● DESCRIPTION OF THE TASK: Go through the data line by line and count the lines that hold "agent". Reply with the total only.

•••

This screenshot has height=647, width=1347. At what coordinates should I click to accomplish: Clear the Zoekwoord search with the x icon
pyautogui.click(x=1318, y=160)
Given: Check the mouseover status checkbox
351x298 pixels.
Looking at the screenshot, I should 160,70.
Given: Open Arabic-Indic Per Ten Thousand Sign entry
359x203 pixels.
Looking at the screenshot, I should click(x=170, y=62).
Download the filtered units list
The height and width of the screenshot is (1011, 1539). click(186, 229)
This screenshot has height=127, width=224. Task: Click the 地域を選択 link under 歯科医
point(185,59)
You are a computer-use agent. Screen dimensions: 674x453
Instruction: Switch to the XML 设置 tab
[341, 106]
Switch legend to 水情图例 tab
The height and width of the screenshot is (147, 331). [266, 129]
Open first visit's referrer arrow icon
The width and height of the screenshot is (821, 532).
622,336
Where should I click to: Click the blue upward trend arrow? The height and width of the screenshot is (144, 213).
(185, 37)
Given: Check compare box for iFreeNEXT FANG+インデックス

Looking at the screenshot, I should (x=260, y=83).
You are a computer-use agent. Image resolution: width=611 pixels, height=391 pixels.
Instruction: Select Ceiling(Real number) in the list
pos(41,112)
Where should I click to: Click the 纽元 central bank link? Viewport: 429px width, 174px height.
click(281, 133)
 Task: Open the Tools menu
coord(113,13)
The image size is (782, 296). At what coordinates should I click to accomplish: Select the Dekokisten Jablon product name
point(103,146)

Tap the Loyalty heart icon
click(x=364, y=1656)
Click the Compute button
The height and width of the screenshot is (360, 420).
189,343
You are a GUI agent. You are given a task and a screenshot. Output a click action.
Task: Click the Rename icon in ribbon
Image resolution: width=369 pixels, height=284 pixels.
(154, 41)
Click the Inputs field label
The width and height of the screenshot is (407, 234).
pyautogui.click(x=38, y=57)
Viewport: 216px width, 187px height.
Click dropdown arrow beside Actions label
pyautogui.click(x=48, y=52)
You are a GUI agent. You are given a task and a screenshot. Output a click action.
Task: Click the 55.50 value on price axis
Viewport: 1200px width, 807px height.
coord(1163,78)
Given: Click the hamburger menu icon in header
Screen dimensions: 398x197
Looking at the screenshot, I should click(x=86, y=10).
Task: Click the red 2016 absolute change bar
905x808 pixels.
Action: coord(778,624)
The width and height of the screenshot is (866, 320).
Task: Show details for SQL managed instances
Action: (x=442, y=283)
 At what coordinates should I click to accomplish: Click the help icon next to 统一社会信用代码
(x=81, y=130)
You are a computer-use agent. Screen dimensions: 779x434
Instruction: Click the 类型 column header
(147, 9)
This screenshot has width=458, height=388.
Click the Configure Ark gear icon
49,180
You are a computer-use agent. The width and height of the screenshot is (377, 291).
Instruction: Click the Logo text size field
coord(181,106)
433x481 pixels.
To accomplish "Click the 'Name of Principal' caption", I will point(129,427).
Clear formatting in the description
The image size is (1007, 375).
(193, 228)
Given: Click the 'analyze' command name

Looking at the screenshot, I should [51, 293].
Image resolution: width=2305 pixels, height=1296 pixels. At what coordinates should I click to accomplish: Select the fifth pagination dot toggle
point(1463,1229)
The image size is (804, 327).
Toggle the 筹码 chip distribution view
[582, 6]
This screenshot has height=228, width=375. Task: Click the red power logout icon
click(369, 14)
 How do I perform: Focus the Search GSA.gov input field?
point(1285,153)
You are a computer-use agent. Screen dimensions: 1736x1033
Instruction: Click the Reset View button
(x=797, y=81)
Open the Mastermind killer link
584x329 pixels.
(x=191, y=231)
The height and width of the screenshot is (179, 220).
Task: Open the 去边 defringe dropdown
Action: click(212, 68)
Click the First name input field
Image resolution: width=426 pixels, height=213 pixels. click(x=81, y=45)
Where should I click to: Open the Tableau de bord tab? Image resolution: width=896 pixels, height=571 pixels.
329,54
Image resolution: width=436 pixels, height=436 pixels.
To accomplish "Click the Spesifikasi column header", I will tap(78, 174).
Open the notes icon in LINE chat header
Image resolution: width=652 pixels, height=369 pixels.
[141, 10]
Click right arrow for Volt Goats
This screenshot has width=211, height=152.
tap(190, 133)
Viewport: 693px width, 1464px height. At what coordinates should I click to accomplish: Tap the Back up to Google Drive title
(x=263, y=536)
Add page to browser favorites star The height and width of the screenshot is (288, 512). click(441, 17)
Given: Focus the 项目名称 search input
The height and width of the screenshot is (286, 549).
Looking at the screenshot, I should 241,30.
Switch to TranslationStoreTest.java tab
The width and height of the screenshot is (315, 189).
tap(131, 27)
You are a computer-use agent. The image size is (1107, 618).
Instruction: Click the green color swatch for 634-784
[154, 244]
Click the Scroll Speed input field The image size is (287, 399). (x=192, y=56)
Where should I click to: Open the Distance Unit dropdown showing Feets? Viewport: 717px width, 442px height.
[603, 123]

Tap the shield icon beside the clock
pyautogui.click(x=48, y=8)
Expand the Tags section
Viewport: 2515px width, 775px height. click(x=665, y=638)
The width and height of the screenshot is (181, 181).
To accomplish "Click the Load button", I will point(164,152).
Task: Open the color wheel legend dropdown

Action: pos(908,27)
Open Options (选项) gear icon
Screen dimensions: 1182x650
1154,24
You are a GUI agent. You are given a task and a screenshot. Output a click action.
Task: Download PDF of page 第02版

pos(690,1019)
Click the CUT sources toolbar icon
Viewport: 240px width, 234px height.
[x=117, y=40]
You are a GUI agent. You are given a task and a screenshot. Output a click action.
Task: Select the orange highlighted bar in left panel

•••

● ANSWER: 10